→ **EXERCISE A**:
Please answer these from the warpig battle report:
(i) What hemmed in one of the writer's warpigs during the opening moves?
(ii) How many points did Distract end up netting the writer?
(iii) What can a warpig do after it kills a model?
→ **EXERCISE B**: Write the next part of the warpig battle report, picking up after its last sentence.

→ **PASSAGE TO READ**:
◆ ◆ ◆
A whole lotta piggies.

A whole lotta piggies.

I took Vendetta with one of my warpigs against Gracie – turns out I picked the wrong pig of mine to put it on! Distract I wasn’t sure why I picked it – it always runs a bit counter to a killing strategy and ended up netting me a single point. My plan on the right flank was to lure Gracie into attacking one of my warpigs (the one without Vendetta) then killing her with the other one. In the centre I was going to use the great combo of Burt and Gracie to kill his two warpigs, with the stuffed piglets for support or early bombing runs.

The opening moves saw one of my warpigs hemmed by Zoraida’s voodoo dolls. I took the risky move of charging it with that same warpig, which of course made it inflict the damage on itself. However when a warpig kills a model it can heal up by ending its activation, so as long as it actually killed the voodoo doll it’d be okay! Luckily it managed it, so ended up a lot further up the board with no wounds.
◆ ◆ ◆
→ **RECORD SET**:
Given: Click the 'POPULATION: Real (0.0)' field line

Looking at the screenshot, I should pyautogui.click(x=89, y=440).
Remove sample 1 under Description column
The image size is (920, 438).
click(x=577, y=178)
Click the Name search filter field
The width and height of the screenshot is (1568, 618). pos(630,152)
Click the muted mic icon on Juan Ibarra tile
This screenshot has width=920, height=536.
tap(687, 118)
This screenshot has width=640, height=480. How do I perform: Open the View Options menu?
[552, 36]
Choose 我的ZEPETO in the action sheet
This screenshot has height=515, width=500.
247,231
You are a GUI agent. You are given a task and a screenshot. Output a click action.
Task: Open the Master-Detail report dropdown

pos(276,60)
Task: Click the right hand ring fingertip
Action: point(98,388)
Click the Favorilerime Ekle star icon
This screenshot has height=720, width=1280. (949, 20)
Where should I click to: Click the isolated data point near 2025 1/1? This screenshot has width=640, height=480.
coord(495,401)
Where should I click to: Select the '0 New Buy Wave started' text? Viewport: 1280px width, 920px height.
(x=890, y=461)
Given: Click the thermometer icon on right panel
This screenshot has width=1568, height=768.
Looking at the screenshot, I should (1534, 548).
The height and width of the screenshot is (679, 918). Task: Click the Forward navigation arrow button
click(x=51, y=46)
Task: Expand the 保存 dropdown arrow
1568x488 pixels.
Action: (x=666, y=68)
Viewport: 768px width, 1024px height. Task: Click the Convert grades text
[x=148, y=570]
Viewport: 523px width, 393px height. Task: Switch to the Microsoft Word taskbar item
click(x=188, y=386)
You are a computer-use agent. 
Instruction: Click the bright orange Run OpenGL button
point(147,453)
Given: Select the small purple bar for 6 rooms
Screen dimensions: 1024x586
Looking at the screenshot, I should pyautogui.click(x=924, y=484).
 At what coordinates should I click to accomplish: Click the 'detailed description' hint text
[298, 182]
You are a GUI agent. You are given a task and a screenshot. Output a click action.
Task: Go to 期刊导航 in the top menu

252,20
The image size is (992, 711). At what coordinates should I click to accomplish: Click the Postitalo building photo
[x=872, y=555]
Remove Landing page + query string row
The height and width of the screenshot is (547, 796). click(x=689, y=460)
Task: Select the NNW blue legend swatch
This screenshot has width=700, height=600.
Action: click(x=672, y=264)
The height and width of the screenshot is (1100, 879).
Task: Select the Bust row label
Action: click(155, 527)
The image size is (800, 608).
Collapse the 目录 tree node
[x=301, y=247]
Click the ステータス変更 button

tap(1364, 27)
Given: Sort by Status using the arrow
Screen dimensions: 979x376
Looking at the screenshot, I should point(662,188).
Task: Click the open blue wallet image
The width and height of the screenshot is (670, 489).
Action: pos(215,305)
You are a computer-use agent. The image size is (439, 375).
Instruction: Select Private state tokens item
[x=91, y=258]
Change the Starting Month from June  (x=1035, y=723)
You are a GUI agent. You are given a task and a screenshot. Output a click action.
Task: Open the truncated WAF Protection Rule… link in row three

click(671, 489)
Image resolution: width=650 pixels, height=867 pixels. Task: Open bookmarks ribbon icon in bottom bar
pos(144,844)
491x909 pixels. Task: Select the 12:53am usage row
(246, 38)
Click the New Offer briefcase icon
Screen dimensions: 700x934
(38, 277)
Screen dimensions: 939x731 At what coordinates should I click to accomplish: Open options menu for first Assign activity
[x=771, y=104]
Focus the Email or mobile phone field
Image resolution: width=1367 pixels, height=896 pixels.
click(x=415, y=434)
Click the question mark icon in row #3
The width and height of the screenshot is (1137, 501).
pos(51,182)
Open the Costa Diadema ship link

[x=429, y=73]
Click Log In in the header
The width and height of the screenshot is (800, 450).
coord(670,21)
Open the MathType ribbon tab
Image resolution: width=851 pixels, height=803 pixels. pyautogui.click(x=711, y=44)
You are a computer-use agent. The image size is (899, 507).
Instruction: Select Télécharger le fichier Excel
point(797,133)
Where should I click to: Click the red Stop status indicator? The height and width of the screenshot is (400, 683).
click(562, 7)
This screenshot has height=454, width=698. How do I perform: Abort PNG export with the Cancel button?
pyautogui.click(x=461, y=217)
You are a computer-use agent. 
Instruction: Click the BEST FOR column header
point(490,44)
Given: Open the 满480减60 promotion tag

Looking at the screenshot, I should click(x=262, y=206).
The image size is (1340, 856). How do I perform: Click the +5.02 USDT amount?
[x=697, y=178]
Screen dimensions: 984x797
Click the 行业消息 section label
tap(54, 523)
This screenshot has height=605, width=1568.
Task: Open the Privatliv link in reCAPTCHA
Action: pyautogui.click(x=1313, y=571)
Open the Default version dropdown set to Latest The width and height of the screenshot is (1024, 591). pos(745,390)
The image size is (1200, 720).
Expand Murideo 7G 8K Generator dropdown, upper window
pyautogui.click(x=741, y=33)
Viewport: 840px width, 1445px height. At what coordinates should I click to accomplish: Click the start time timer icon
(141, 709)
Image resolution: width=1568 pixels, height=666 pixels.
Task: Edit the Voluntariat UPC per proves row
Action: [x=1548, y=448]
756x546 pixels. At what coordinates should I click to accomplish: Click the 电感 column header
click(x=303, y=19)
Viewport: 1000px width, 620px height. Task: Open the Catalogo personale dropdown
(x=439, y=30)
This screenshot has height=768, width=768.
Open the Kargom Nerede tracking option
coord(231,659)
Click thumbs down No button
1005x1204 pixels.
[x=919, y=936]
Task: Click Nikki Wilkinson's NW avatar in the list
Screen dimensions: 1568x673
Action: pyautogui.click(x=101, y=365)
◆ ◆ ◆
→ **TASK RESULT A**:
(i) Zoraida's voodoo dolls
(ii) A single point
(iii) It can heal up by ending its activation.

→ **TASK RESULT B**:
My plan against his Gracie got off to a good start – an early Zoraida-induced charge from one of my warpigs against Som’er led to him squeeling into position to get off two shots against Gracie which reduced her to three wounds. I moved my vendetta warpig into position for a charge next turn to finish her off and gain my three VPs – all looking pretty good.

In the centre things were also going pretty well too – I had blocked up his warpigs’ charge lanes with the stuffed piglets, and Lenny rode Gracie into melee and took out the slop hauler while Gracie herself mauled one of the warpigs.

Turn three everything turned to custard however! Peter won initiative and took out my vendetta warpig with Gracie – it had already taken six wounds from Zoraida’s Obeys, and a high ram was all he needed to finish it off. That led to Gracie being restored to full wounds and my Vendetta scheme being worth zero VPs because I wasn’t able to declare it. Then Lenny took a red joker to face so my centre looked like it was going to collapse as well. In the meantime the whiskey golem was quietly running around putting down scheme markers for Line in the Sand and Breakthrough.

The end came quickly, the score was 5-2 in Peter’s favour which led to him deservedly winning the tournament. I ended up on 6 TPs with a DIFF of +2, gaining me fourth place. Also the second tournament in a row in which I just missed out on the podium after losing on the top table. 🙂 Still, I was very happy with my performance, and most importantly I had three very enjoyable games against great opponents.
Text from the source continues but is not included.